Dr Davila on Efforts to Overcome CD19-Directed CAR T-Cell Therapy Resistance in LBCL

"Part of [the solution] is recognizing that patients can be grouped [based on whether they are] more vs less likely to achieve good responses. If we have patients [who are] likely to have a good clinical outcome, we probably don't want to investigate common combinatorial therapies. We are really trying to identify these poor-risk patients...and we're focusing clinical trials on those patients."

Marco Davila, MD, PhD, senior vice president, associate director, Rustum Family endowed chair, Translational Research, Roswell Park Comprehensive Cancer Center, discusses emerging strategies to overcome resistance to CD19-directed CAR T-cell therapy in aggressive large B-cell lymphoma (LBCL).

Recognizing that patients with aggressive LBCL exhibit varying responses to CD19-directed CAR T-cell therapy is central to overcoming resistance, Davila begins. He adds that prior research supports the use of biomarkers, laboratory tests, and genetic analyses to stratify patients based on their likelihood of achieving favorable outcomes. For patients identified as having a very low risk of poor outcomes—those predicted to respond well to standard therapy—there is limited benefit in exploring combinatorial or investigational therapies, as these patients are already likely to achieve a good clinical outcome, Davila says.

Accordingly, efforts to overcome CAR T-cell therapy resistance in LBCL are primarily focused on identifying high-risk patients who are unlikely to achieve favorable outcomes, and tailoring interventions to this subgroup, he states. Prior research has identified approximately 20% of patients with elevated biomarkers, such as C-reactive protein and ferritin, who are at higher risk for poor responses to therapy, Davila reports.

Approaches under investigation include cytokine modulation and post-infusion interventions such as checkpoint inhibitors or bispecific antibodies to enhance CAR T-cell efficacy, Davila details. These strategies aim to convert partial responses into complete responses or rescue patients with no response into achieving meaningful clinical benefit, he explains. Early trials are evaluating whether these interventions can provide a therapeutic signal in this high-risk patient population, Davila says.

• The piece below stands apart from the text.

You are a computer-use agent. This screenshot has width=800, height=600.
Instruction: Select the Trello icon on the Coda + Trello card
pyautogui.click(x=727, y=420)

Future research with CAR T-cell therapy in LBCL may include efforts to build upon initial signals of efficacy, refining biomarker-driven patient selection, and developing combination regimens or sequential therapies to address the resistance mechanisms, he states. The challenge remains complex, as understanding the biological underpinnings of resistance often precedes the identification of effective solutions, Davila notes. However, this approach holds promise for optimizing outcomes in a subset of patients who may otherwise have limited therapeutic options, Davila concludes.